◆ **Text segment**
□ □ □
On Seeing: A Journal – #256
May 22, 2018

Before discussing the work of the eminent journalist Bill Whitaker and presenting our interview, I want to explain my use of more than one portrait for the majority of individuals in my new project ABOVE & BEYOND.

I work hard to create photographs of people, whether famous or not, that go beyond interesting or even very good. The truth is – and it can be a hard truth for any photographer to admit – that just about anyone can learn to make a “good” portrait.  Making a remarkable one is hugely challenging.

In my current project I am using the images I make of each extraordinary sitter as raw material—I have a vision, a preconception, and shoot (capture) such imagery with a final idea in mind.  In the days that follow, sitting at my computer, in my “digital darkroom” I work on the images. In old darkroom terms, I’m burning and dodging, making double exposures, layering the images, etc., all in an attempt to create images that are original, that I hope will say something meaningful and will give viewers something to study. Often the initial idea takes a turn, sometimes remarkably. Trial and error – lots of tries and plenty of errors — are the essential prerequisites.  Making art is like that — one attempts to astonish, to have an impact. As difficult as that is, it remains my continuing goal.

I do attempt to achieve veracity in each portrait, avoiding typical “head shots,” but no individual has a single, immutable face.  From my experience, everyone can look an infinite number of ways, and there are endless means  I can use to bring out these differences in a photographic portrait, whether by using a particular lens, lighting, composition, focus etc., and also in post-production, with the powerful artistic tools of the digital darkroom.

In this Journal entry are four images of 60 Minutes journalist Bill Whitaker, each different from the others, each enigmatic in its own way. It pleases me to discover so many ways of seeing an individual, and for me the ABOVE & BEYOND project provides the wherewithal to pursue this approach.

The distinguished investigative journalist Bill Whitaker came to our studio a few weeks ago. He proved to be relaxed, friendly and accessible. I was interested in how CBS’s 60 Minutes works, and what role Whitaker and his colleagues play in the research, writing and production of the informative segments.  (His fellow correspondent, Leslie Stahl, has also come to the studio and will be the subject of this Journal in a few weeks.)

Whitaker was born in 1951 in Philadelphia. He graduated from Hobart College with a B.A. in American history and went on to earn a master’s degree in African American studies at Boston University. In 1978, he also attended a graduate journalism program at the University of California, Berkeley.
□ □ □
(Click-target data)

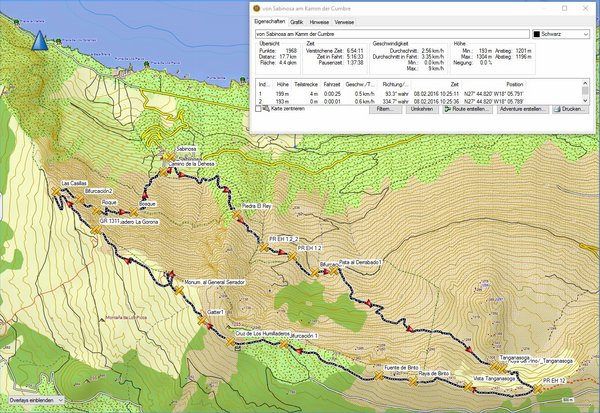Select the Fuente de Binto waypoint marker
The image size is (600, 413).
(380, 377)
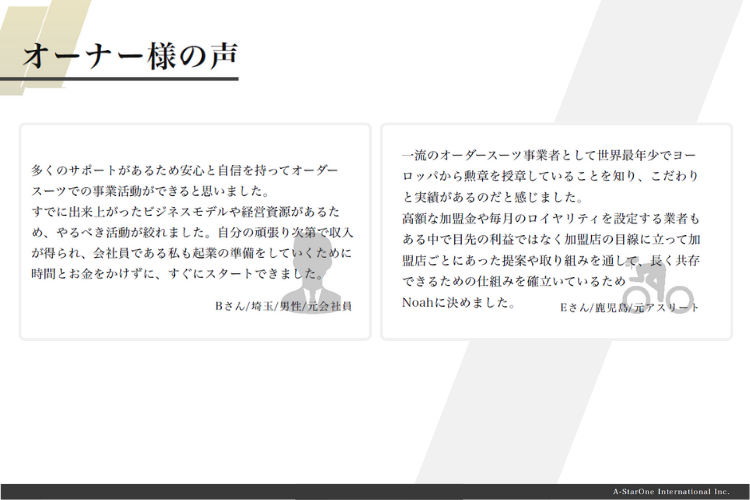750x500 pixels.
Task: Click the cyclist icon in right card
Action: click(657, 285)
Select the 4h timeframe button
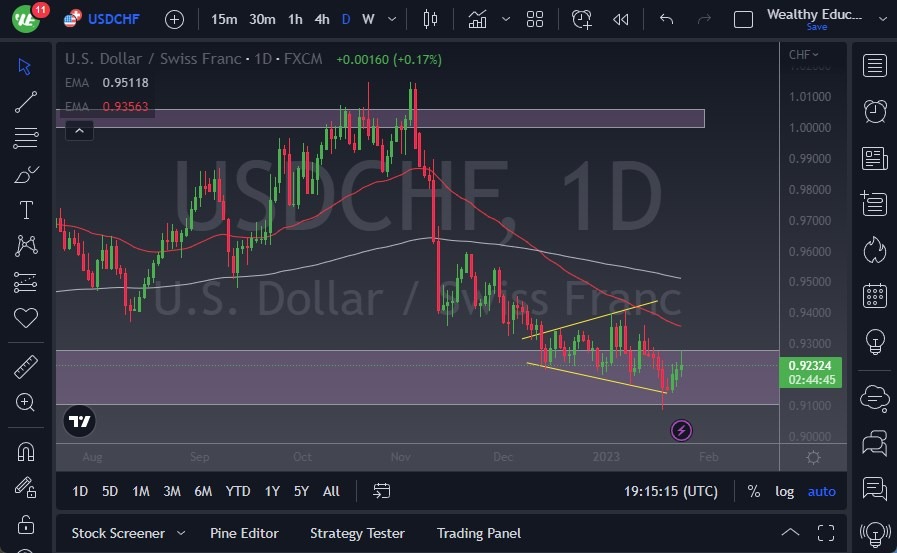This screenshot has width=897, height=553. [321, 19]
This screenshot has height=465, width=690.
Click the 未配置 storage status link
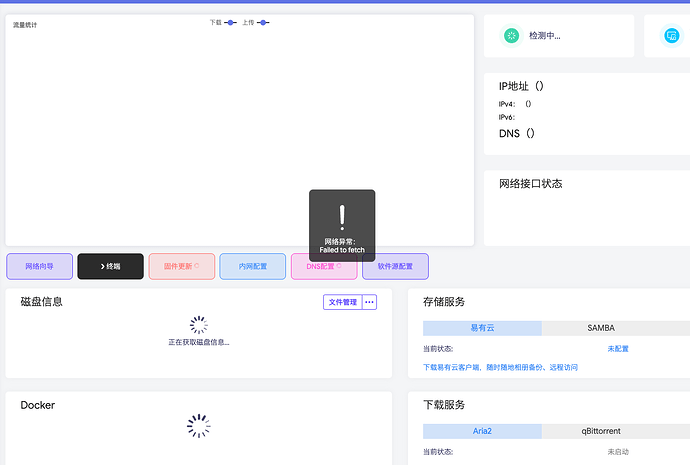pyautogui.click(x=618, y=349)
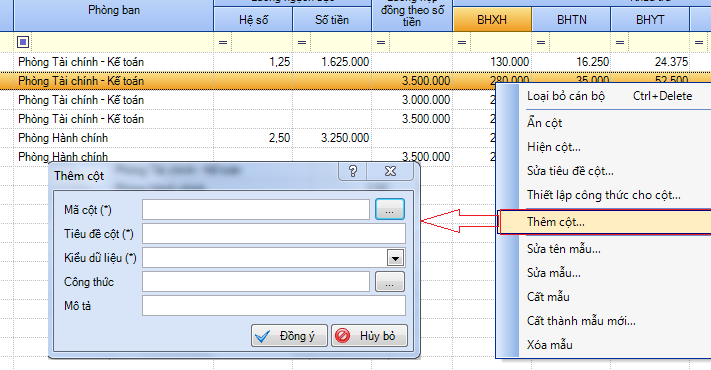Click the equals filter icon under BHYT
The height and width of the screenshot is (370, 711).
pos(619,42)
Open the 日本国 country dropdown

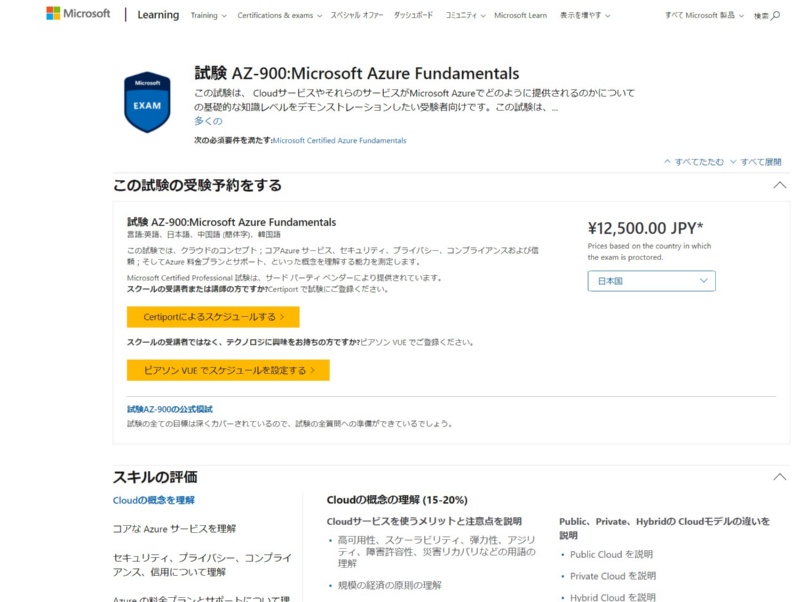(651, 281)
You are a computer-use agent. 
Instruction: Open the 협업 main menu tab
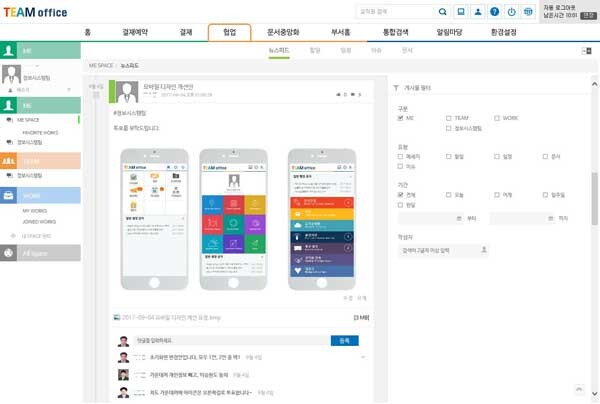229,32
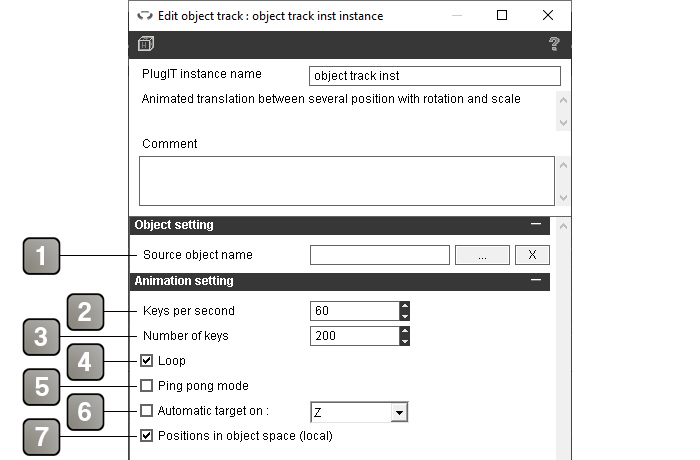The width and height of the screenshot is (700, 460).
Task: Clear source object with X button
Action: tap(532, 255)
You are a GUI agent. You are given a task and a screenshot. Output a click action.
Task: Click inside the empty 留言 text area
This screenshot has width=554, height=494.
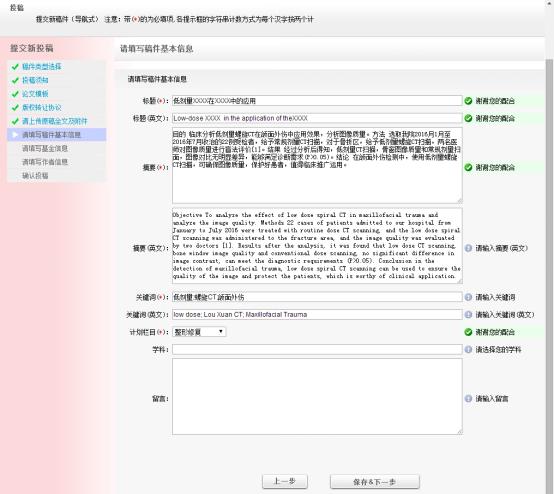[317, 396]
□ □ □
◆ **Work to complete**
**1.** Copy the passage of the journal entry word for word, starting at the words "The distinguished investigative" and stopping after the words "of California, Berkeley.".
**2.** Please repeat the records exactly, from the line that contains "This screenshot has height=465, width=690." through the last line of the records, and leave the pictures out.
The journal entry and the records are unrelated to each other.

◆ **Expected results**
**1.**
The distinguished investigative journalist Bill Whitaker came to our studio a few weeks ago. He proved to be relaxed, friendly and accessible. I was interested in how CBS’s 60 Minutes works, and what role Whitaker and his colleagues play in the research, writing and production of the informative segments.  (His fellow correspondent, Leslie Stahl, has also come to the studio and will be the subject of this Journal in a few weeks.)

Whitaker was born in 1951 in Philadelphia. He graduated from Hobart College with a B.A. in American history and went on to earn a master’s degree in African American studies at Boston University. In 1978, he also attended a graduate journalism program at the University of California, Berkeley.

**2.**
This screenshot has height=465, width=690.
Click the 未配置 storage status link
pyautogui.click(x=618, y=349)
Click the equals filter icon under BHYT
The height and width of the screenshot is (370, 711).
pos(619,42)
Open the 日本国 country dropdown

(651, 281)
You are a computer-use agent. 
Instruction: Open the 협업 main menu tab
229,32
The width and height of the screenshot is (700, 460).
Task: Clear source object with X button
Action: tap(532, 255)
You are a GUI agent. You are given a task and a screenshot. Output a click action.
Task: Click inside the empty 留言 text area
This screenshot has width=554, height=494.
[317, 396]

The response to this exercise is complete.